Check fields and consider glyphosate applications
Picture: Missed strip of black-grass in a field treated with Atlantis WG
With recent rain spurring on black-grass growth and development, now's the time to check populations and consider patch spraying with glyphosate advises Farmacy agronomist, Ryan Hudson.
Black-grass is flowering across much of the country, increasing the urgency with which growers need to map populations and, if necessary, take action to prevent seed return.
“Once black-grass flowers, it is quick to set seed and shed,” says Mr Hudson. “By the time we’re at seed formation, there’s a chance that glyphosate applications are too late; seed may still be viable when it hits the ground.”
Bayer CropScience trials field officer, Roger Bradbury agrees. “Growers have only a couple of weeks to get fields walked, mapped and where appropriate, sprayed off.
“Patch spraying is a drastic measure, but a useful one that aids resistance management and yield preservation in subsequent crops.”
There are a number of cases where Mr Hudson will be advising growers to sacrifice some crop to get on top of black-grass. “We’ve a couple of winter barley crops where we’ve poor control and some wheat crops where resistance, poor herbicide coverage or simple application misses are to blame.

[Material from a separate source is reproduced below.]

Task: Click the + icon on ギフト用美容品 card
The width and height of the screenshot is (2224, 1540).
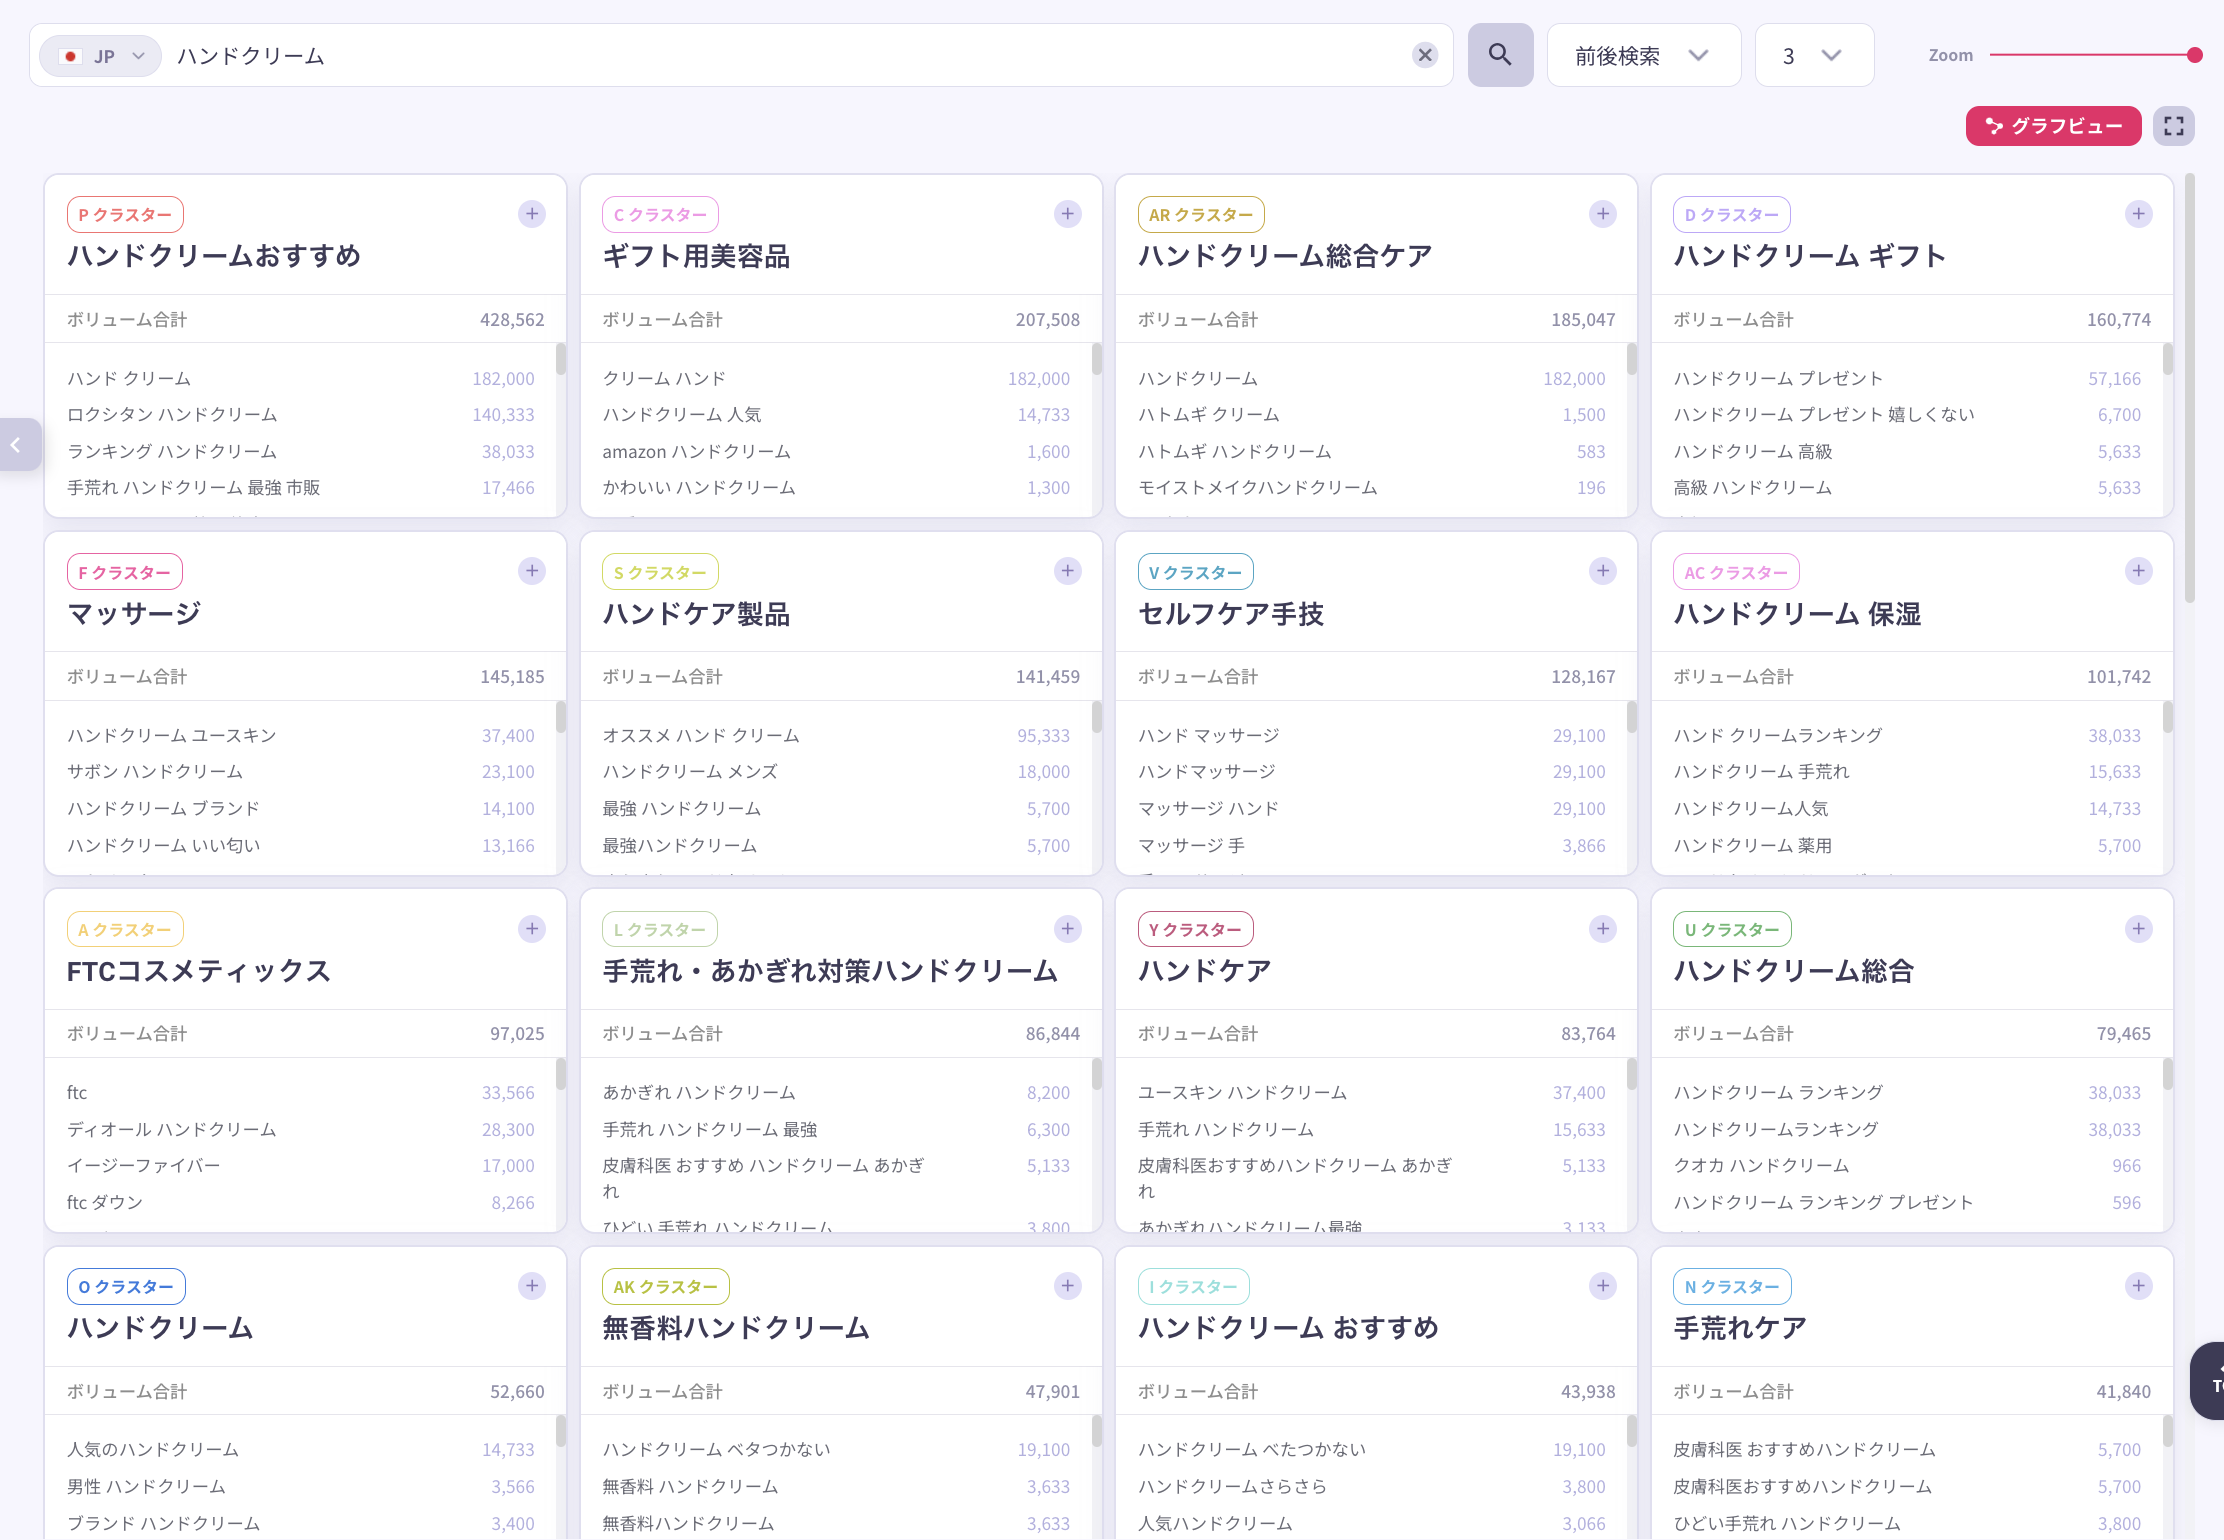Action: (1067, 213)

“In all these cases, if the black-grass is left, the combine and cultivator will spread black-grass seed further across the field and we will have a much bigger area and population to deal with next year.”
Mr Bradbury and Mr Hudson emphasise the need to crop-walk with map and pen in-hand.
“Having an accurate picture of how much black-grass you’ve got and where it is, year-on-year, is really useful,” says Mr Bradbury. “While you can get a feel for what’s out there from the cab, nothing beats crop-walking.
“Where post-ems have been applied in the spring there is a chance black-grass has been stunted rather than killed - seed heads could be developing just out of sight below the crop canopy, ” he adds.
“The information gathered can be used for identifying trends in the rise and fall of populations, the efficacy of control strategies and, most importantly at this time of year, whether or not to spray off the worst areas with glyphosate.”
Mr Hudson says black-grass can indicate underlying problems like poor drainage and soil structure. Mapping these areas allows him to investigate and correct such problems after harvest.
“Black-grass maps can be overlaid on soil type maps and used when variably drilling - increasing the seed rate on known black-grass areas improves the competitiveness of the crop.
“Mapping can identify where we should prioritise stale seedbeds, scratching the surface immediately after harvest to get a flush of black-grass before any deep cultivations.”
“We cannot rely on herbicides alone, we must use cultural controls,” he says. “By mapping these problem areas now, when they are easy to see, we can be more focused with our management in the future.
Finally, Mr Bradbury points out that growers should not be too disappointed even where fields look dirty. “It is easy to forget how much black-grass is taken out with a full control programme. With trials it is easier, there is often a direct comparison but in field it is harder to see what has been achieved.
“Controlling black-grass is a ‘numbers game’ and where you’ve a high population to start with, it can be scary how much black-grass remains even when you achieve over 95% control.
“Achieving 98% control of a moderate population, 250 plants/m2 for example, still leaves five plants/m2.”